#### WHAT TO WORK ON:
Word for word, write out the entries that follow, omitting all pictures.

#### INPUT RECORDS:
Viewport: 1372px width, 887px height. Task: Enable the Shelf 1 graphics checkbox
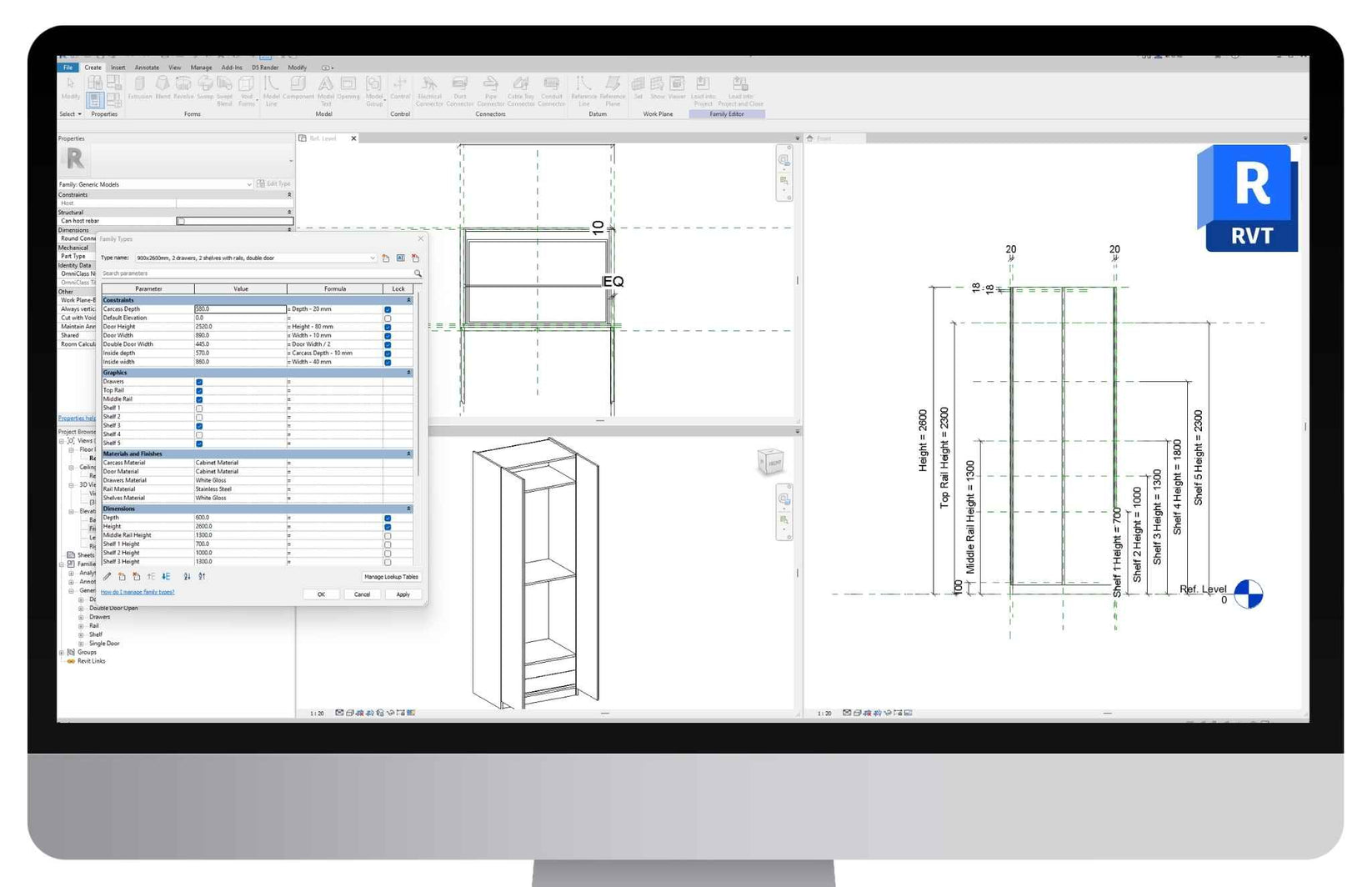coord(199,408)
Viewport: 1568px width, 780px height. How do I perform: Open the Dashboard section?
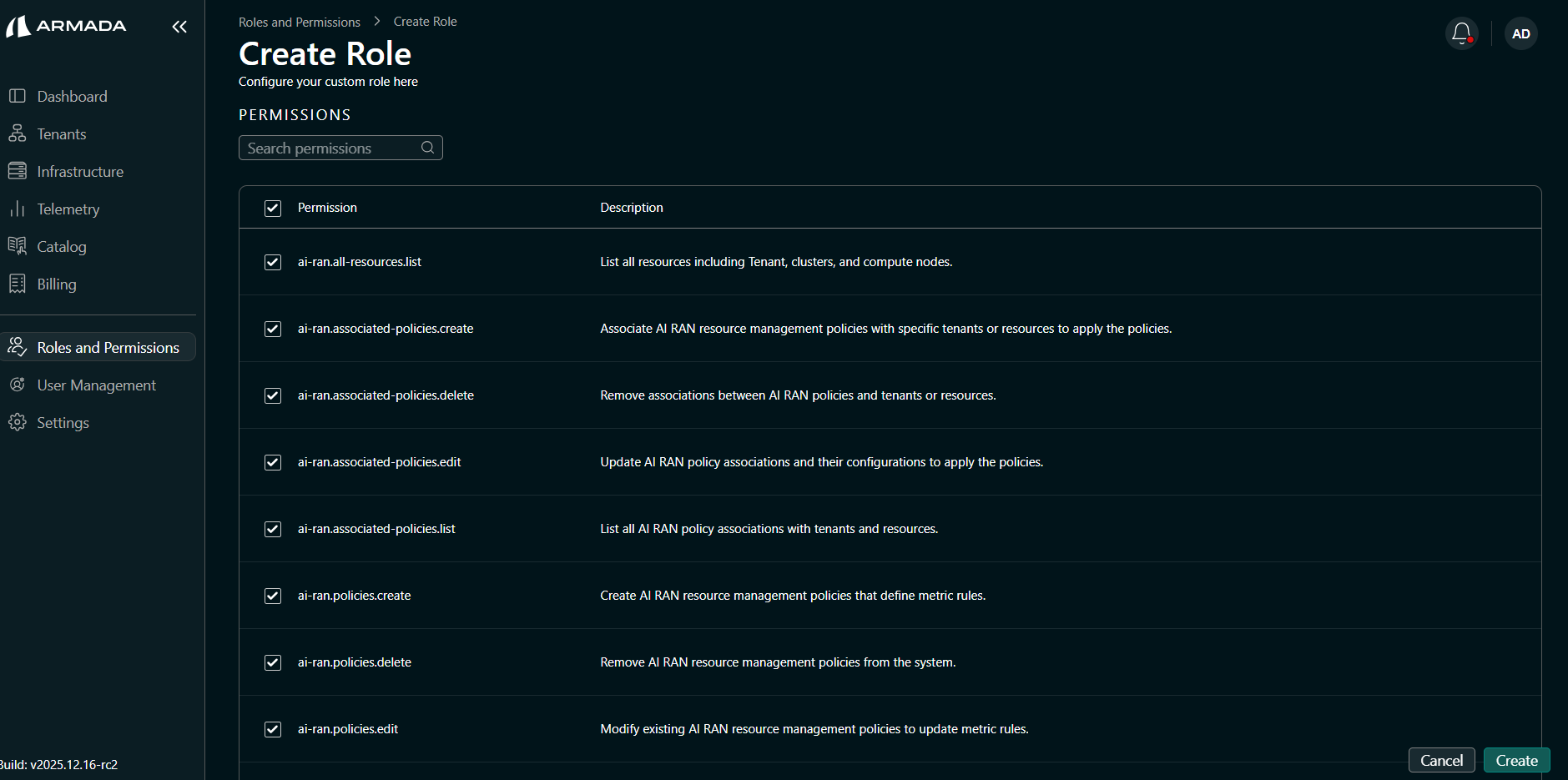[x=71, y=96]
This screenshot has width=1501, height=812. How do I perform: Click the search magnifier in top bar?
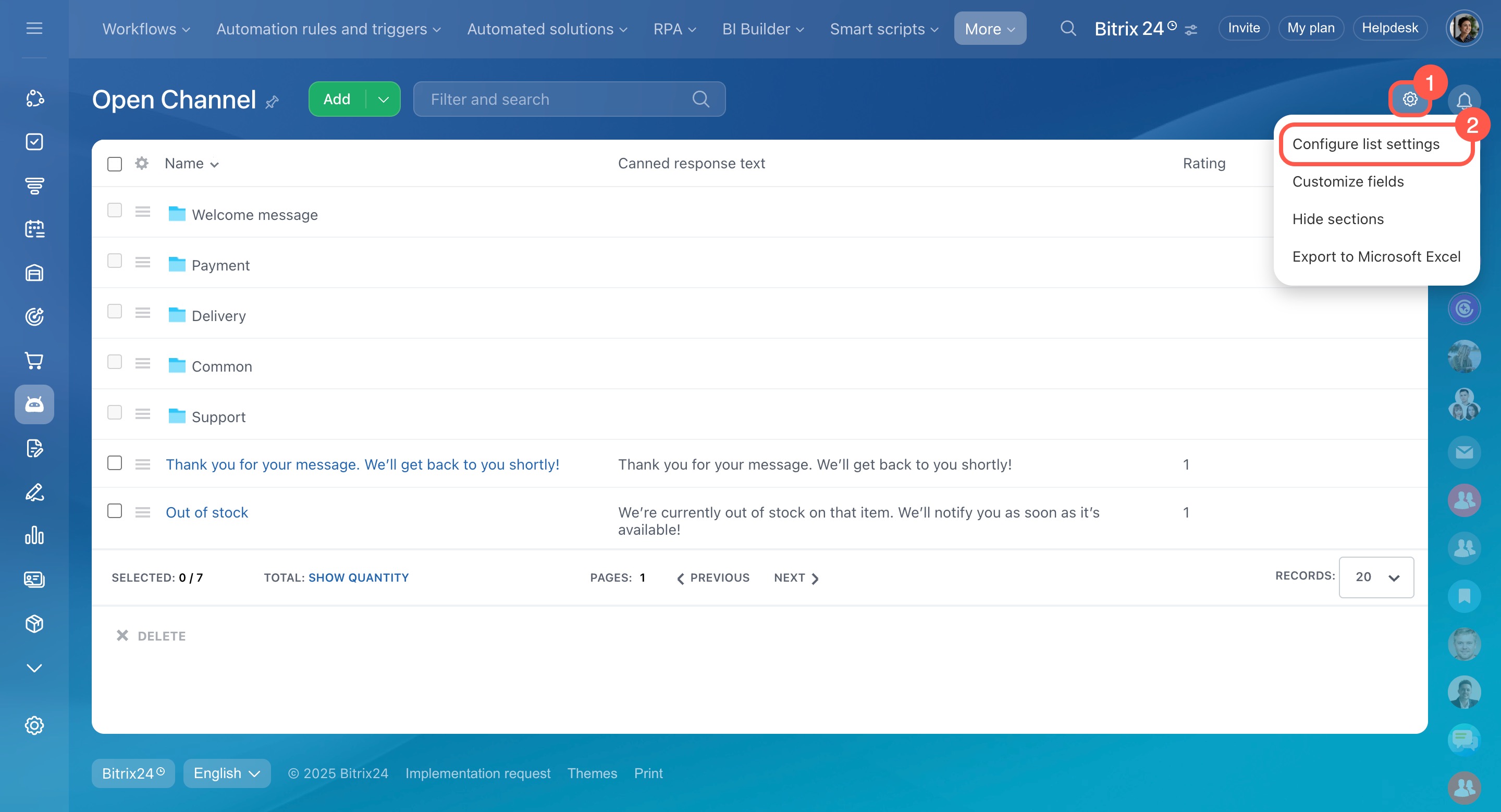tap(1067, 28)
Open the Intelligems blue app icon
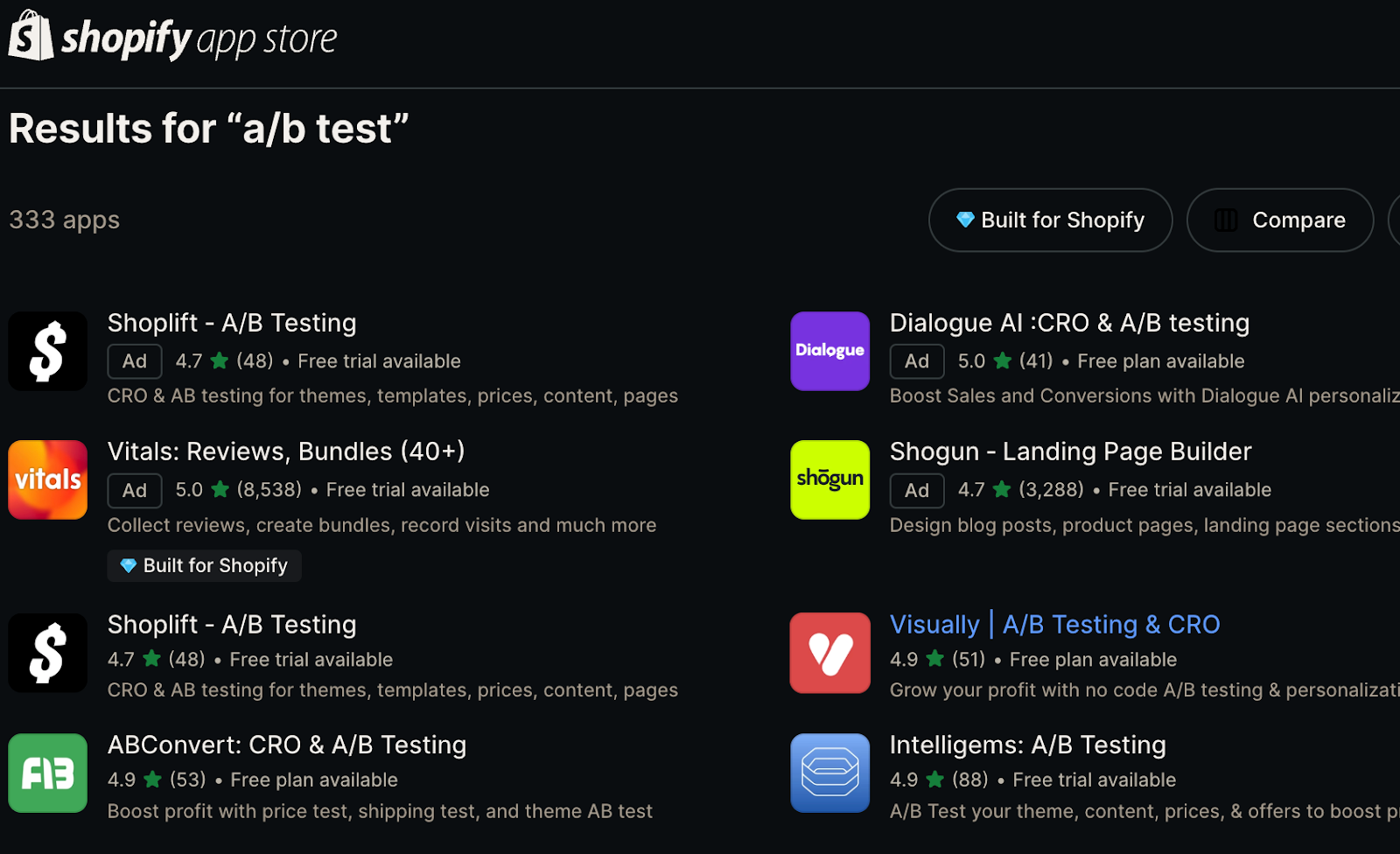Viewport: 1400px width, 854px height. coord(829,773)
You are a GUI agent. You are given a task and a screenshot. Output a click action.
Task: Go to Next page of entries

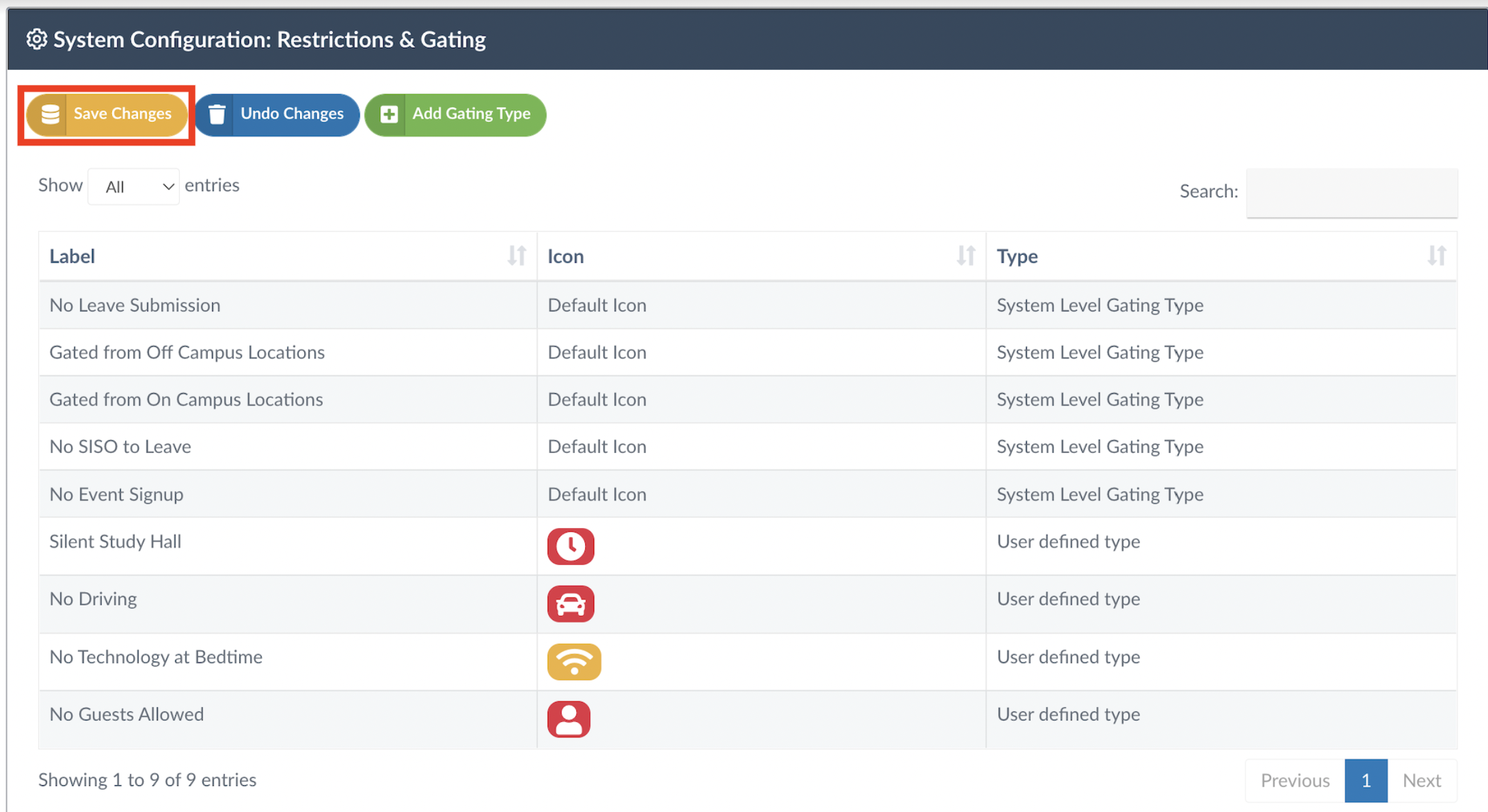pos(1422,780)
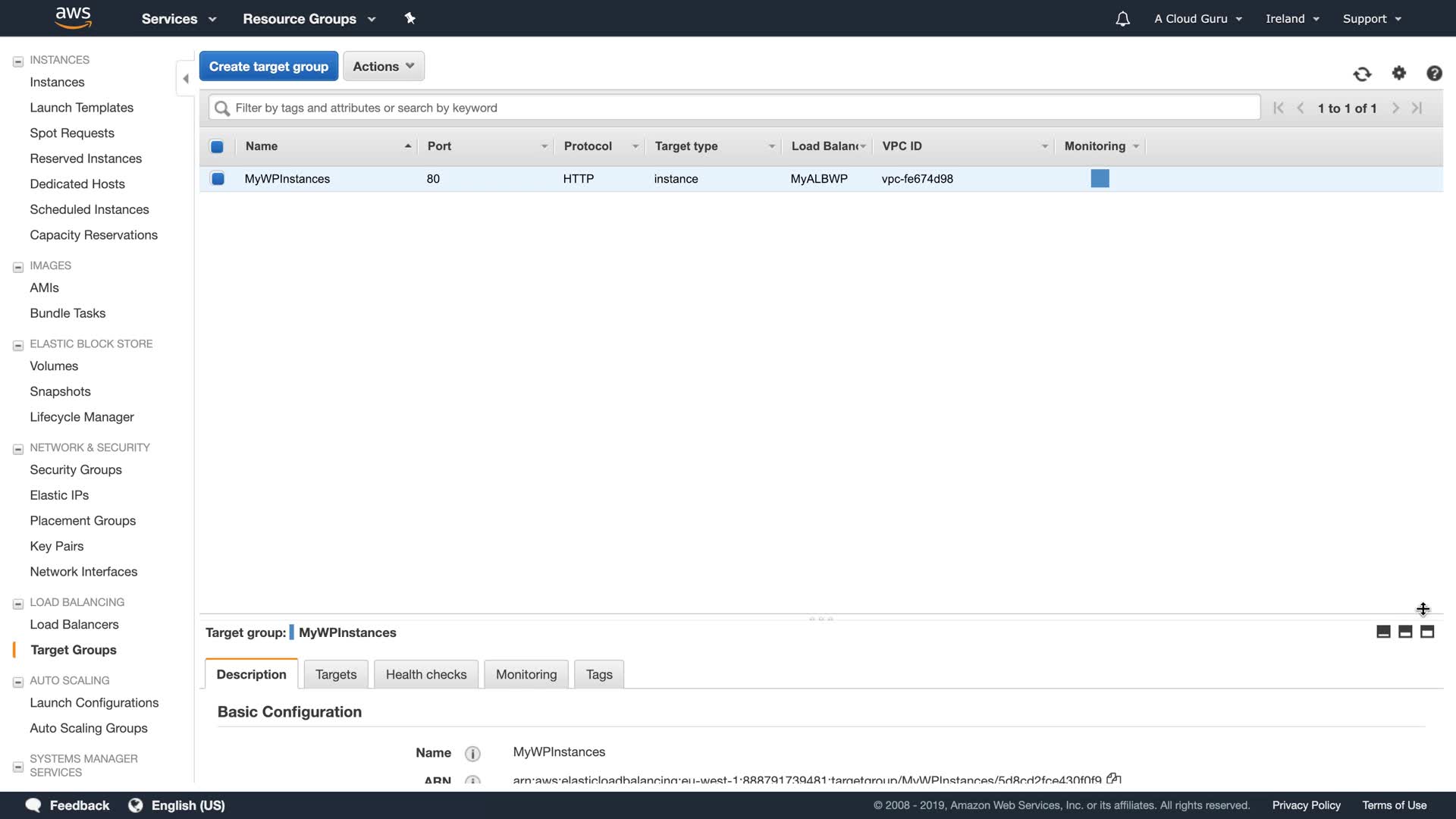Copy the ARN to clipboard

pos(1113,779)
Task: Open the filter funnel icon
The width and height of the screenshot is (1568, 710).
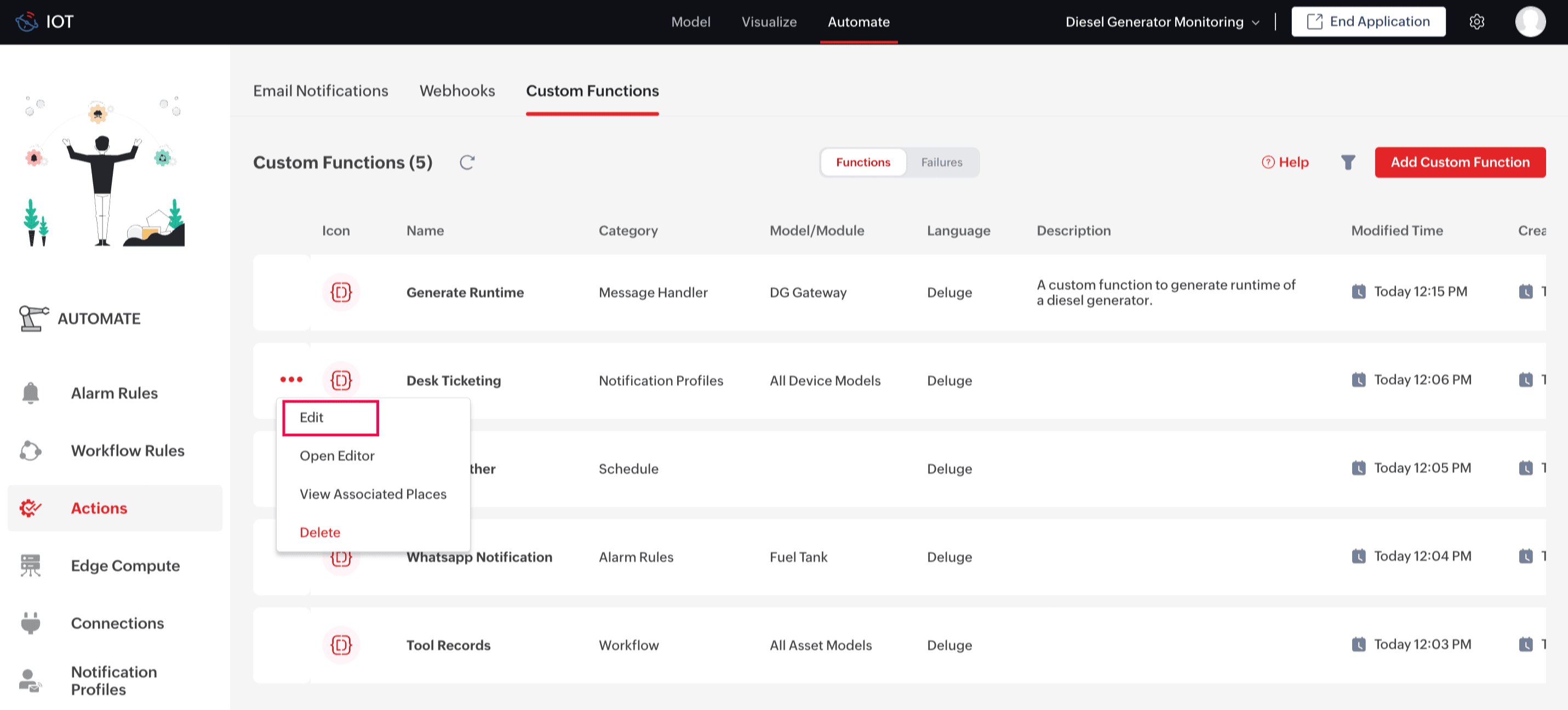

#### SOLUTION FOR THIS PROBLEM:
Viewport: 1372px width, 887px height. Task: Enable the Shelf 1 graphics checkbox
coord(199,408)
Viewport: 1568px width, 780px height. How do I perform: Open the Dashboard section?
[x=71, y=96]
This screenshot has width=1501, height=812. How do I perform: Click the search magnifier in top bar?
tap(1067, 28)
Open the Intelligems blue app icon
Viewport: 1400px width, 854px height. coord(829,773)
You are a GUI agent. You are given a task and a screenshot. Output a click action.
Task: Go to Next page of entries

pos(1422,780)
Copy the ARN to clipboard

pos(1113,779)
Task: Open the filter funnel icon
The width and height of the screenshot is (1568, 710).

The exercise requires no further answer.